Un recente lavoro clinico ha valutato la possibilità di prolungare l’attività di bassi dosaggi della metformina sfruttando il sinergismo d’azione di Gdue, qualora il paziente non sopporta alti dosaggi del farmaco. Un altro studio pubblicato soli pochi giorni fa dal prof. Derosa ha evidenziato la capacità del prodotto di supportare in modo estremamente efficace la terapia nei soggetti diabetici. “Gdue dovrebbe però sempre essere assunto dietro indicazione da parte di personale medico specializzato” conclude il prof. Derosa. Infine, all’incontro di Milano ampio spazio è dedicato anche alla Steatosi Epatica Non Alcolica.

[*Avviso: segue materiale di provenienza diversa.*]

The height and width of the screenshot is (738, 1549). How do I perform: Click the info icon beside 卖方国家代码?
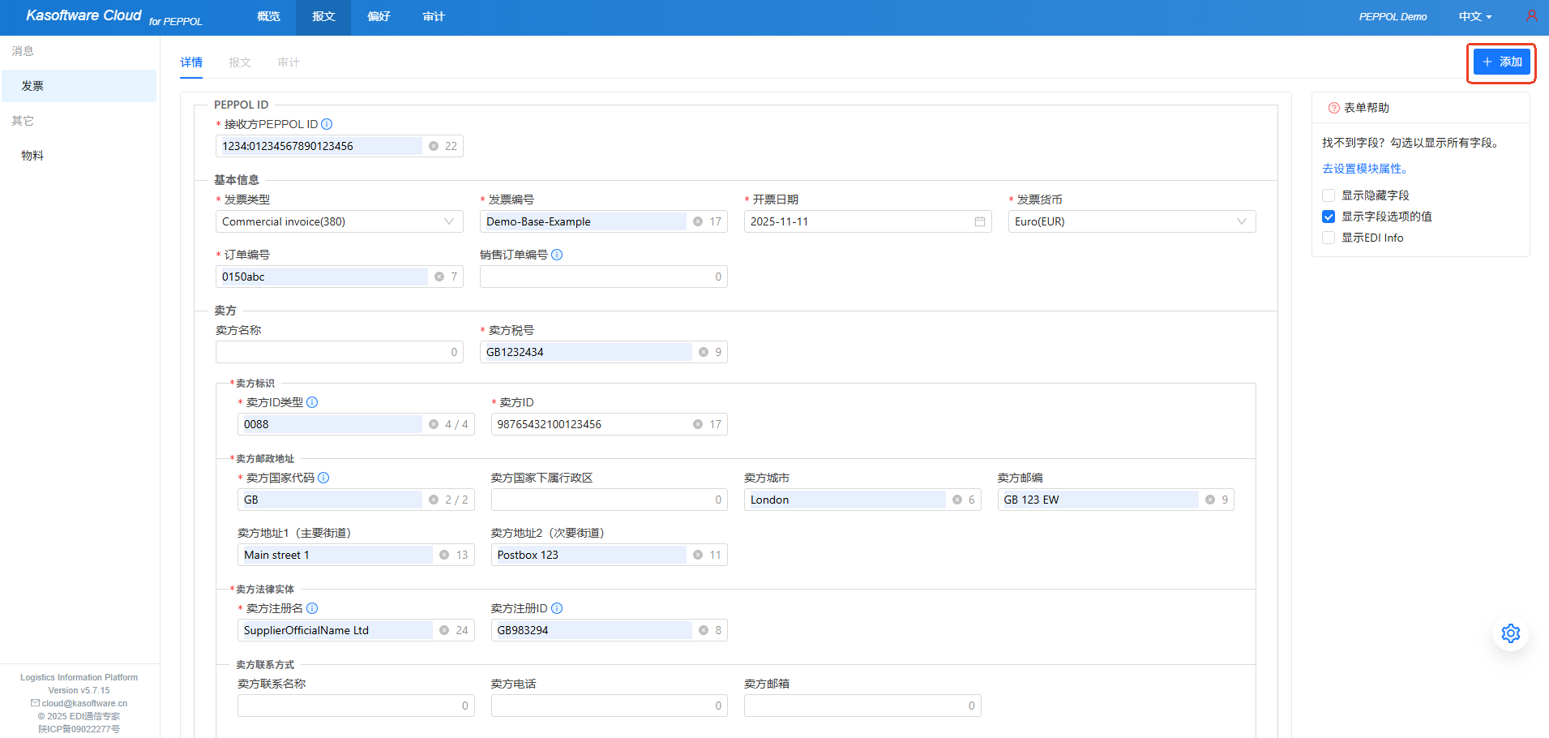323,478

“E’ anche chiamata “fegato grasso”, interessa fino al 30% degli italiani ed è una malattia legata a doppio filo con il diabete – sottolinea la prof.ssa Sara De Martin, Ricercatrice di Farmacologia all’Università di Padova -. Viene, infatti, registrata nell’oltre 50% dei pazienti colpiti da quello di tipo 2 e ad oggi non esistono terapie in grado di eradicare la patologia. Alcuni primi studi evidenziano come Gdue sia in grado di ridurre l’accumulo di grasso nel fegato. Il suo utilizzo presenta degli indubbi vantaggi rispetto ad un altro prodotto naturale come il cardo mariano. I fitoterapici che derivano da questa pianta mediterranea agiscono esclusivamente a livello epatico. Gdue invece ha un intervento più completo perché abbassa anche i livelli di glicemia. Potrebbe essere più indicato per tutti quei pazienti che hanno sia la steatosi sia altre patologie correlate come la sindrome metabolica”.